INSTRUCTIONS FOR THE TASK:
Your answer should consist only of the lines below from the one with "Switch to the Dept" through the one with "Screen dimensions: 1170x705", copied exactly.

(Collected data)
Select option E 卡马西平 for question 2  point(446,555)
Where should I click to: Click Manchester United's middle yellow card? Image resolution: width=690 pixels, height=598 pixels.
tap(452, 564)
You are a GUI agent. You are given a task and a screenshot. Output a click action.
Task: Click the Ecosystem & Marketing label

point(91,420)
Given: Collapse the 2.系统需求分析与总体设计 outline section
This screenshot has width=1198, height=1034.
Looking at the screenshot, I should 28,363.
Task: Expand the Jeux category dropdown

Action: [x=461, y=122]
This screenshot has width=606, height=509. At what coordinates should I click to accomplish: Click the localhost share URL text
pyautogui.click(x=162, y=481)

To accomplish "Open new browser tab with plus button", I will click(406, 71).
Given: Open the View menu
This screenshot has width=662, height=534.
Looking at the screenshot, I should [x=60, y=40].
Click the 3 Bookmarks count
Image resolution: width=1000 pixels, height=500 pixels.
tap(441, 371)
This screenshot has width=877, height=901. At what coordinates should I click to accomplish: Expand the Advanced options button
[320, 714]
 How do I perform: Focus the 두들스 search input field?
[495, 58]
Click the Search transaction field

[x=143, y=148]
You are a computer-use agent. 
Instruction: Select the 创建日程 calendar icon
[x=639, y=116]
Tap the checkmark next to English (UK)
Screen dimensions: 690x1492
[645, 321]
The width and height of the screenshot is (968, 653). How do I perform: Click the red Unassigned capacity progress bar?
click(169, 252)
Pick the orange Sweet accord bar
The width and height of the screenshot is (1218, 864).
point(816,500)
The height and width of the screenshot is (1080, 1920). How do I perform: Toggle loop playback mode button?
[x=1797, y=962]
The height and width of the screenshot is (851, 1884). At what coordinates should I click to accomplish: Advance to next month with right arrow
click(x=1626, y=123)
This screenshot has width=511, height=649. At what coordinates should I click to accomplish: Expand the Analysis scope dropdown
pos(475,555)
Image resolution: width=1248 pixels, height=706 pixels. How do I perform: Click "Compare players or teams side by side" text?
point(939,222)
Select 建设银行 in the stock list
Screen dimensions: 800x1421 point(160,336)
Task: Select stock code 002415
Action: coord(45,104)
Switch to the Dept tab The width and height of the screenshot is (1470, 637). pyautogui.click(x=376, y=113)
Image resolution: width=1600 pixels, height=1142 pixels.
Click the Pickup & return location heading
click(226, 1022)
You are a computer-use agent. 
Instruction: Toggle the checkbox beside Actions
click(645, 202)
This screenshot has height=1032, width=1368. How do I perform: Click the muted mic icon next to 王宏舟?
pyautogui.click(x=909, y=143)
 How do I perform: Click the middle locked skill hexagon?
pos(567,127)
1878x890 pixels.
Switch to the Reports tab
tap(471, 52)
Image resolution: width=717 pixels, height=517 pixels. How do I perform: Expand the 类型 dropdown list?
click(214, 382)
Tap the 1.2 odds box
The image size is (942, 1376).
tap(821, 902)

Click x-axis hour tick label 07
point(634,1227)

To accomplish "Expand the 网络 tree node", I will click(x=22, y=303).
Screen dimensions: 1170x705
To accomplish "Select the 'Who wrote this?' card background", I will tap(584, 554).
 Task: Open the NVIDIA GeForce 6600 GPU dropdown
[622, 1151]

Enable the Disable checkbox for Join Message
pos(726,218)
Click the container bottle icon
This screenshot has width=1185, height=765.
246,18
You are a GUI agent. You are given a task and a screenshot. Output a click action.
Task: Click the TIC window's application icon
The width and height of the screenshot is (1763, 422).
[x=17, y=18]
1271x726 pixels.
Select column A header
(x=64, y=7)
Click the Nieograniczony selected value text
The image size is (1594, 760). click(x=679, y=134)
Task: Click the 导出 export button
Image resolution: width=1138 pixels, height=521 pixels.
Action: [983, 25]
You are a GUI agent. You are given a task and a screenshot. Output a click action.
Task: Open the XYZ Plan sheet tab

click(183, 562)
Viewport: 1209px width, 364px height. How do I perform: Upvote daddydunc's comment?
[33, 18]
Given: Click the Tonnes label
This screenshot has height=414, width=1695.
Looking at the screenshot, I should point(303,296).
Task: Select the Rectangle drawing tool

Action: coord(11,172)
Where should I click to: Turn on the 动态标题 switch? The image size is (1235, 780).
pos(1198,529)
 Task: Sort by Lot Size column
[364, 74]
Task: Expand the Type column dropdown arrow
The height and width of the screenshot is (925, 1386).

EXERCISE RESULT:
Switch to the Dept tab The width and height of the screenshot is (1470, 637). pyautogui.click(x=376, y=113)
Image resolution: width=1600 pixels, height=1142 pixels.
Click the Pickup & return location heading
click(226, 1022)
You are a computer-use agent. 
Instruction: Toggle the checkbox beside Actions
click(645, 202)
This screenshot has height=1032, width=1368. How do I perform: Click the muted mic icon next to 王宏舟?
pyautogui.click(x=909, y=143)
 How do I perform: Click the middle locked skill hexagon?
pos(567,127)
1878x890 pixels.
Switch to the Reports tab
tap(471, 52)
Image resolution: width=717 pixels, height=517 pixels. How do I perform: Expand the 类型 dropdown list?
click(214, 382)
Tap the 1.2 odds box
The image size is (942, 1376).
tap(821, 902)

Click x-axis hour tick label 07
point(634,1227)

To accomplish "Expand the 网络 tree node", I will click(x=22, y=303).
Screen dimensions: 1170x705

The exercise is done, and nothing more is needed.